Blair Witch is efficient in its setup, quickly introducing the cast of characters and sending them into the woods soon after. But aside from a few minor occurrences early on, the horror element goes from zero to one hundred about forty percent of the way through – and due to some time bending on the witch’s part, the movie takes place at night for the rest of its running time. The original’s daytime scenes provided a necessary breather from the intense nighttime sequences, but also produced an existential horror of their own. Blair Witch doesn’t allow its characters any time to contemplate their situation, depriving the audience of the brutal, all-too-real arguments that made the original so terrifying.
The Witch’s Abilities
The witch’s intangibility in The Blair Witch Project is a perfect example of the terror that comes from suggestion. All of the witch’s physical activity – be it placing stones and stick men at the campsite or covering Josh’s backpack in slime – happens off-screen. The closest she gets to physical contact with the main characters are the attacks on the tents, and even then there’s nothing inherently supernatural about them.

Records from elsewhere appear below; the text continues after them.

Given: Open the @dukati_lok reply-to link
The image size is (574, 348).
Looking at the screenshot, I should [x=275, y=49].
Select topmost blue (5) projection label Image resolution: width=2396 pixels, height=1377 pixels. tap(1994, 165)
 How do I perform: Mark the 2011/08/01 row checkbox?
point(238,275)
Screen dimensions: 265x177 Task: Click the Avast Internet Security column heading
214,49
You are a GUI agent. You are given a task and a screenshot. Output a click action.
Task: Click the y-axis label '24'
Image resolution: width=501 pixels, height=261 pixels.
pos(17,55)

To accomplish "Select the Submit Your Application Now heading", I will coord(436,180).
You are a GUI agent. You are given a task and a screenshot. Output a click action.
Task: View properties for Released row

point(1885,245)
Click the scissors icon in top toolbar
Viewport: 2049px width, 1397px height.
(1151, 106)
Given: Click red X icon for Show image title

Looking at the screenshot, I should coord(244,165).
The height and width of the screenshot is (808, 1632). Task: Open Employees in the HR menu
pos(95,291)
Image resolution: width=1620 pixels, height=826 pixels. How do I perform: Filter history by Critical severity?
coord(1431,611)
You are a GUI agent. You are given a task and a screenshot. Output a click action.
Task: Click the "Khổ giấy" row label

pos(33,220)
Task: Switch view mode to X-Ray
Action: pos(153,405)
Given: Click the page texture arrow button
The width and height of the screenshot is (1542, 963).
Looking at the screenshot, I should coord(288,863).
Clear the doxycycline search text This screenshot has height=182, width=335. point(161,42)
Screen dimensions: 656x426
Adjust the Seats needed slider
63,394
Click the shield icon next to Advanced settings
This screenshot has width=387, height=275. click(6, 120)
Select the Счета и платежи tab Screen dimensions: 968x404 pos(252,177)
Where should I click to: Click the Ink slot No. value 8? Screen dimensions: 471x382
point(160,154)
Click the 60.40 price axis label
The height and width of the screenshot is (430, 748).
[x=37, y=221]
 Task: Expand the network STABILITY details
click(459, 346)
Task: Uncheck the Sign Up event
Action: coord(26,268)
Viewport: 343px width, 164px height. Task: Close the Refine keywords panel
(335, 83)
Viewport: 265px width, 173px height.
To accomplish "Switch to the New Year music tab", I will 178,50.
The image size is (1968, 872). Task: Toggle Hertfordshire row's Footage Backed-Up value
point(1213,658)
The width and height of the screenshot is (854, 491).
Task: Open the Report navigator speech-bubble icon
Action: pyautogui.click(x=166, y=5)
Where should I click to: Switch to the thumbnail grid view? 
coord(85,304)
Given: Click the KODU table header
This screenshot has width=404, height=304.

Blair Witch eschews the subtle interactions of the first movie, making the witch a powerful, distinctly physical presence. She pushes down trees, pulls tents into the air, infects feet with slithering creatures, and gruesomely contorts a girl to death. These over-the-top displays of strength give the movie a campy Final Destination vibe at times, and quickly outstay their welcome.
The Blair Witch Project is painfully intimate, with a cast of three for most of its running time. Each actor is wholly believable in his or her role, due in part to the largely improvised dialogue. And thanks to the rawness of the three central performances, the group’s deteriorating mental states and increasingly hostile exchanges are nightmares unto themselves. The moments when Heather discovers Josh’s remains, or when Mike gleefully admits what he did with the map, are all the more horrific because we believe they’re real people.
Blair Witch takes the Saw II approach to a horror sequel: the same thing, but with more people. But while Saw II’s larger cast made it enjoyable, Blair Witch’s is a mark against it. The characters are likable but forgettable, and their deaths lack the devastating impact of those in the original.
In the original film, we never see the witch in any way, shape, or form. All we get is a local’s chilling description of a woman covered in horse-like hair from head to toe, and even this is never confirmed. The filmmakers understood that the idea of the Blair Witch was far more terrifying than any creature effect could ever hope to be.
We see the witch. Admittedly, we only get brief glimpses, but they’re still far too much. By attaching a solid, physical appearance to what was previously a haunting myth, the new version sacrifices any lasting fear for a fleeting jump scare.
Ultimately, it feels a little unfair to compare these two movies. The Blair Witch Project was lightning in a bottle – the kind of movie that can never be replicated, despite its countless imitators. But it’s still disheartening that Blair Witch settles for being a poor man’s retread that makes every mistake the first movie avoided.
One of The Blair Witch Project’s greatest strengths is that it remains a deeply disturbing film without its supernatural elements. It’s heavy with the existential despair that comes from a completely real-life scenario: a group of campers getting lost in the woods. Blair Witch, meanwhile, completely leans on the supernatural aspect, sacrificing any realism in favor of a jump-scare fest that’s as disposable as any of its genre’s contemporaries. Both movies prove a tried-and-true lesson when it comes to evoking genuine, enduring horror through film: less is more.